Innerhalb der Blancos hat nun ein Richtungsstreit begonnen, der sich zu einer Frage zuspitzt: Wer wird in Zukunft an der Spitze der Partei stehen. Die Strömung, die dem Noch-Präsidenten Lacalle nahesteht, hat bei den Wahlen weniger Stimmen errungen als die, an deren Spitze dessen Widersacher Volonte steht.
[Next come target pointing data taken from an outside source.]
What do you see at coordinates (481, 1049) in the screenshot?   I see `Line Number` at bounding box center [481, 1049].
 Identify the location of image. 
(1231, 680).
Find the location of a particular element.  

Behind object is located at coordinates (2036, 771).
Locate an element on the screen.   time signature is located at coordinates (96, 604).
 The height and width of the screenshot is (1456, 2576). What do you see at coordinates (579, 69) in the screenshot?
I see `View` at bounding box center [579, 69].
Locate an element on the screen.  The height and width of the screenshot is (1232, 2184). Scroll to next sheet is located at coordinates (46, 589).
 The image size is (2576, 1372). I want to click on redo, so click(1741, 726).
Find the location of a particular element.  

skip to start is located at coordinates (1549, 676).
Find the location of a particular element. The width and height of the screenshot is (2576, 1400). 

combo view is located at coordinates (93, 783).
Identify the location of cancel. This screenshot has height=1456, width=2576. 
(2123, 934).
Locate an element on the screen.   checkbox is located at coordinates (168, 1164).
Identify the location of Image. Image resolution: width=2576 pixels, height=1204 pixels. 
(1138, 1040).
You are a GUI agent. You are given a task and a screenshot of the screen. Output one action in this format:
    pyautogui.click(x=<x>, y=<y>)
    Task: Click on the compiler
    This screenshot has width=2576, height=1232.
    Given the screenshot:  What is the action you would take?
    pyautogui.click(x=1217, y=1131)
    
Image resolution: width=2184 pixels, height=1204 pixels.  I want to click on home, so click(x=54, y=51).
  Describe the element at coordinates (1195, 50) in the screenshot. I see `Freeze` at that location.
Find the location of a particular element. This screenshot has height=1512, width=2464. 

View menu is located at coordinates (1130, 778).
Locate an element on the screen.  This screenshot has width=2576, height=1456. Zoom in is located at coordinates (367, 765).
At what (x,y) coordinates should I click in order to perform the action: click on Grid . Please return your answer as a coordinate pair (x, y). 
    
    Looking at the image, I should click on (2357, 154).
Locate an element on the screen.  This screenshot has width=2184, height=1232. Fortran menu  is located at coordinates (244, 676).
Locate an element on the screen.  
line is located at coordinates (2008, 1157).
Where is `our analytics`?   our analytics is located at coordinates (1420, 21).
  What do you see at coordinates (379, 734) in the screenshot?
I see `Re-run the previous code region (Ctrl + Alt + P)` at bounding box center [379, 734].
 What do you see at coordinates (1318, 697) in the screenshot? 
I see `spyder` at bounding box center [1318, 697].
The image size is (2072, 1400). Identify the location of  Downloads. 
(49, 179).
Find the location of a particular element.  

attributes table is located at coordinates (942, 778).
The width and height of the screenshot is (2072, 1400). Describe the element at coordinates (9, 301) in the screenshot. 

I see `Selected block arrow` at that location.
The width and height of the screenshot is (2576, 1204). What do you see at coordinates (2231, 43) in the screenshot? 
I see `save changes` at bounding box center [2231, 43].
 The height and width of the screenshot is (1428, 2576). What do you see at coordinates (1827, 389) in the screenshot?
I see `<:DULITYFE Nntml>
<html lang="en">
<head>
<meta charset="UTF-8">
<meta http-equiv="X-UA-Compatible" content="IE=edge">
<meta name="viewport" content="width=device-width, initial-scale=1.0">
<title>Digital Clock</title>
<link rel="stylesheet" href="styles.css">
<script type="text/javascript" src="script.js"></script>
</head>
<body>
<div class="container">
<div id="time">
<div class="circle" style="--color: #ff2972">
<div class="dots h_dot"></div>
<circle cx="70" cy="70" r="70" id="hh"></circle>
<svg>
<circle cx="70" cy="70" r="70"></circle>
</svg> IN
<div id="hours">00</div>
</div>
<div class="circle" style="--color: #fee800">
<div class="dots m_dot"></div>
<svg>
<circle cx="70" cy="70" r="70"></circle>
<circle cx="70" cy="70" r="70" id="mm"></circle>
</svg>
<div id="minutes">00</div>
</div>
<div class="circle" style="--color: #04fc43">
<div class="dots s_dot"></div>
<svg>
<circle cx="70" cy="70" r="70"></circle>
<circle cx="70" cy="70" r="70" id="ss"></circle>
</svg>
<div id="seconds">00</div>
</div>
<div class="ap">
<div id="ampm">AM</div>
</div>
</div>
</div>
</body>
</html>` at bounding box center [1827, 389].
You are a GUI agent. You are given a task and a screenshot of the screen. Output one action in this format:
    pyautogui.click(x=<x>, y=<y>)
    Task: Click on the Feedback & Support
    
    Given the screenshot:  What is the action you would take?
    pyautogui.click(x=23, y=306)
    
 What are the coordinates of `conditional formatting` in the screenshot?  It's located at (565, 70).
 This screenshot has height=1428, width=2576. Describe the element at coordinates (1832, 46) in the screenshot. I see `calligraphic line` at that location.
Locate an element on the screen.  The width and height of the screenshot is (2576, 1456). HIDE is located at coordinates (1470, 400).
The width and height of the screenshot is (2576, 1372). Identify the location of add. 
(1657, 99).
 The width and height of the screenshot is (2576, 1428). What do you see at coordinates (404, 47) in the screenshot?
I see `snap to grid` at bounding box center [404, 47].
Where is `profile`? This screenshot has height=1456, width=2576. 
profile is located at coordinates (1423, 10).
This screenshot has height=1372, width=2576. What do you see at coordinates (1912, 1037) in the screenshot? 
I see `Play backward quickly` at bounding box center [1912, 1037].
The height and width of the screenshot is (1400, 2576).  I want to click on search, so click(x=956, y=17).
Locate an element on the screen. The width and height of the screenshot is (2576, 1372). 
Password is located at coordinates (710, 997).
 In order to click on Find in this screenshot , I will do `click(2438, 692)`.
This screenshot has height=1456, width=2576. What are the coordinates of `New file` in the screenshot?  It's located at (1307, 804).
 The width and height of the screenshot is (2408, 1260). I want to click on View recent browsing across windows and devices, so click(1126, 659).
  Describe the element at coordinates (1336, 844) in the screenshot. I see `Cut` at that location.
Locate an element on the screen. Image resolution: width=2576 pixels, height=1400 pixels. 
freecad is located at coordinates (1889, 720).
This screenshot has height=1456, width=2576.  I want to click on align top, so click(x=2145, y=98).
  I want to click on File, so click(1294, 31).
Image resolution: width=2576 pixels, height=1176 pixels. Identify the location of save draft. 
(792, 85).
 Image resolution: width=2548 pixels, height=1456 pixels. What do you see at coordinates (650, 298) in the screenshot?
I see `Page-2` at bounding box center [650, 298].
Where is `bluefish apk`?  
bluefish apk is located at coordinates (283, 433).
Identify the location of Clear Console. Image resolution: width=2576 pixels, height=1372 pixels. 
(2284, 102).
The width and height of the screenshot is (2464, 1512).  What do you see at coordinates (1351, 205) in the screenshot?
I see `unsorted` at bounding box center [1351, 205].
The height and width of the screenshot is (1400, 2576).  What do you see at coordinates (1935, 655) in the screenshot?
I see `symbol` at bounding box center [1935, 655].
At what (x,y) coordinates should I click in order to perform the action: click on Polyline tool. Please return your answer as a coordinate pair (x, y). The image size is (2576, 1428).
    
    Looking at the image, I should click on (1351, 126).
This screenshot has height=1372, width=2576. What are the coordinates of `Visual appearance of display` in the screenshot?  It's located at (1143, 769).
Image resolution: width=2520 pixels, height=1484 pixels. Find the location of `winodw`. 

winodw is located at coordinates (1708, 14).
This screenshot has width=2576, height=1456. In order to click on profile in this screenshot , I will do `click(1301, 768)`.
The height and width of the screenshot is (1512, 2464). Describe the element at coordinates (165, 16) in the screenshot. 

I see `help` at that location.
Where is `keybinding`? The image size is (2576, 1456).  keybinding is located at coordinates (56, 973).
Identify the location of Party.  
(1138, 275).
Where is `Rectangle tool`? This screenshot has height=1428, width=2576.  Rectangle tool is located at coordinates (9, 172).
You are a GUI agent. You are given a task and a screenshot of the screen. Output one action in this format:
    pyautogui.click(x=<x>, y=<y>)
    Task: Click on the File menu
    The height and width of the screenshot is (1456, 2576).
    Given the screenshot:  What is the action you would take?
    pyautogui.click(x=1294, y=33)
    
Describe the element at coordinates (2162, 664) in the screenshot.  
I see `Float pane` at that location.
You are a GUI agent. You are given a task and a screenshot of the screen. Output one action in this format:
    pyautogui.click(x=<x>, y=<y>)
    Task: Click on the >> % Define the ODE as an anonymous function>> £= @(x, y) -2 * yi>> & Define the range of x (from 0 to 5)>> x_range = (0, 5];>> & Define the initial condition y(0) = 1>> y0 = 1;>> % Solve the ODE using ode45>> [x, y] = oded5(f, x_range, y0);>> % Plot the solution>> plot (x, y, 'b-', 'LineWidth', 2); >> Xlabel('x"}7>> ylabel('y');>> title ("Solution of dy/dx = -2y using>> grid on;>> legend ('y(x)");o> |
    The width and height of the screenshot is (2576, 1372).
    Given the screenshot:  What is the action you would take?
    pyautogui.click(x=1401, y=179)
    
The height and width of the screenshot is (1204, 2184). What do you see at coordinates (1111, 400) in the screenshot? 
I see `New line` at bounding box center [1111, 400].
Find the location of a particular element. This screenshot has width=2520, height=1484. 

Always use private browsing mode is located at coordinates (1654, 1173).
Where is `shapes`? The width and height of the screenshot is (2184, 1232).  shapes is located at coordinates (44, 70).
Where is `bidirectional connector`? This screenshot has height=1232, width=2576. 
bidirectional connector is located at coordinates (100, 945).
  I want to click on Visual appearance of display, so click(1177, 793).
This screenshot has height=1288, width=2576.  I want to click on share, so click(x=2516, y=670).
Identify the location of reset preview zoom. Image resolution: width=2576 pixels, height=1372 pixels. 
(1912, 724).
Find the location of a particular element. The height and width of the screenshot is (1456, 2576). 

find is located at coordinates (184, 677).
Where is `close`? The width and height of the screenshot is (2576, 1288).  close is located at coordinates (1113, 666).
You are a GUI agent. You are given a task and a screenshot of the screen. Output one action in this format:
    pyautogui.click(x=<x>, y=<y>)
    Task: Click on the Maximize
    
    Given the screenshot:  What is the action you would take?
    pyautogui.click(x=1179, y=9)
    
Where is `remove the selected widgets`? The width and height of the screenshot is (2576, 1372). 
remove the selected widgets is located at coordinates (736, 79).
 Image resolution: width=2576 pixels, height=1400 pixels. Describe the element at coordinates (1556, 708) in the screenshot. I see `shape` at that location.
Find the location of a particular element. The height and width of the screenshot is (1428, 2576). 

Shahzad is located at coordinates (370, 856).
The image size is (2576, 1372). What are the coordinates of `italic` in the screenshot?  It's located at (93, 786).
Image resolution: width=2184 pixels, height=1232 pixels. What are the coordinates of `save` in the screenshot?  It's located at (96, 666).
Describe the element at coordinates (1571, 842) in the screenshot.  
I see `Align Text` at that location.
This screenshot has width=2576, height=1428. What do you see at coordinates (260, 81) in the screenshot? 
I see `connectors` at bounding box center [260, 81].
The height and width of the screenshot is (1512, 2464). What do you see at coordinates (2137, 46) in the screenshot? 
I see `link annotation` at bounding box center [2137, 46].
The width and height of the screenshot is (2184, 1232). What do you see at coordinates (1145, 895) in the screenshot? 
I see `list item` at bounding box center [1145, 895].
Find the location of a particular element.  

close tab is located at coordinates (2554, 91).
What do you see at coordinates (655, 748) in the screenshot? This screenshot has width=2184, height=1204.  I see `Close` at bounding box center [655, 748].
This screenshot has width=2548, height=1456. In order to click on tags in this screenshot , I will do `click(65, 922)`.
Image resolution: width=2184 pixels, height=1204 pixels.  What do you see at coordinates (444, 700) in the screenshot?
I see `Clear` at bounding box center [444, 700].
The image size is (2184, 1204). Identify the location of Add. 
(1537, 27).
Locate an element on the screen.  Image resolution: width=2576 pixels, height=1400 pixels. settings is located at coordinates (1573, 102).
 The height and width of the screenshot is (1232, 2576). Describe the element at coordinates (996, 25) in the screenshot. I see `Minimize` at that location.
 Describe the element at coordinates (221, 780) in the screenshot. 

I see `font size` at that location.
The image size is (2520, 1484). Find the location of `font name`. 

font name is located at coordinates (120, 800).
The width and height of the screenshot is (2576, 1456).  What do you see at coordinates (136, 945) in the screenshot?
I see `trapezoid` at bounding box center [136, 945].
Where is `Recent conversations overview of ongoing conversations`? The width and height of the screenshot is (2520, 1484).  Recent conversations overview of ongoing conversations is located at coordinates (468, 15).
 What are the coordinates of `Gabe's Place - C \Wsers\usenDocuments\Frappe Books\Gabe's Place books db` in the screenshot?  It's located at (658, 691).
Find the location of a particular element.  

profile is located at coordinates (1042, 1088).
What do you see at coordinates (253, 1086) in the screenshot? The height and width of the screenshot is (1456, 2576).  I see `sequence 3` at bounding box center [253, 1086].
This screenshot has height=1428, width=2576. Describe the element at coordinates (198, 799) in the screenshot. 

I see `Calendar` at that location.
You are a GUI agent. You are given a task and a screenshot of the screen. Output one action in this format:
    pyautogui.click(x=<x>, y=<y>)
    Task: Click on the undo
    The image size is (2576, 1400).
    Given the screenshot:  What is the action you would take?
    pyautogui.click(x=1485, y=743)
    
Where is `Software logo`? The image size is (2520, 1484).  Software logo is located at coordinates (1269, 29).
Volonte könnte nun mit seiner gestärkten Hausmacht die Führungsposition übernehmen
ZTWahlsieger Sanguinetti auf der Suche nach Koalitionen
Wahlsieger Sanguinetti steckt bereits in Beratungen, um sich eine tragfähige Mehrheit im Parlament aufzubauen. Er will sowohl mit den Blancos als auch mit dem Encuentro Progresista verhandeln. Denn seine Partei, die Colorados, verfügt im neu gewählten Parlament nicht einnal über eine relative Mehrheit und ist daher auf Bündnispartner und Absprachen angewiesen. Sanguinetti liess aber keinen Zweifel aufkommen, daß für ihn lediglich der moderate Flügel des Encuentro Progresista ein Gesprächspartner sein wird. Die Abgrenzungen haben bereits begonnen: Colorado Politiker beschuldigten den linken Flügel der Frente Amplio, für einige Glasschäden an Parteilokalen und Handgreiflichkeiten gegen Colorado Anhänger in der Wahlnacht verantwortlich zu sein. Man darf gespannt sein, welche Positionen die Frente Amplio in den Gesprächen mit Sanguinetti und seiner Regierungsmannschaft einnimmt.
Sanguinetti hofft auf einen reibungslosen Wechsel. Im Mittelpunkt seines Regierungsprogramms stehen die Förderung der nationalen Wirtschaft, die Bekämpfung der Inflation und die sozial leicht abgefederte Integration Uruguays in den gemeinsamen südamerikanischen Markt MERCOSUR. Für drohende Konflikte zwischen ArbeitnehmerInnen und -arbeitgeberInnen schwebt ihm Sozialpakt vor. Sanguinetti verfügt über beste Beziehungen zum Internationalen Währungsfond und hat bereits in seiner ersten Amtszeit (1985-89) ein Strukturanpassungsprogramm mit der Weltbank unterzeichnet. Er rühmt sich, in seiner letzten Amtszeit keinen einzigen Arbeitskonflikt verloren zu haben. Auf die uruguayischen Gewerkschaften kommen schwere Zeiten zu.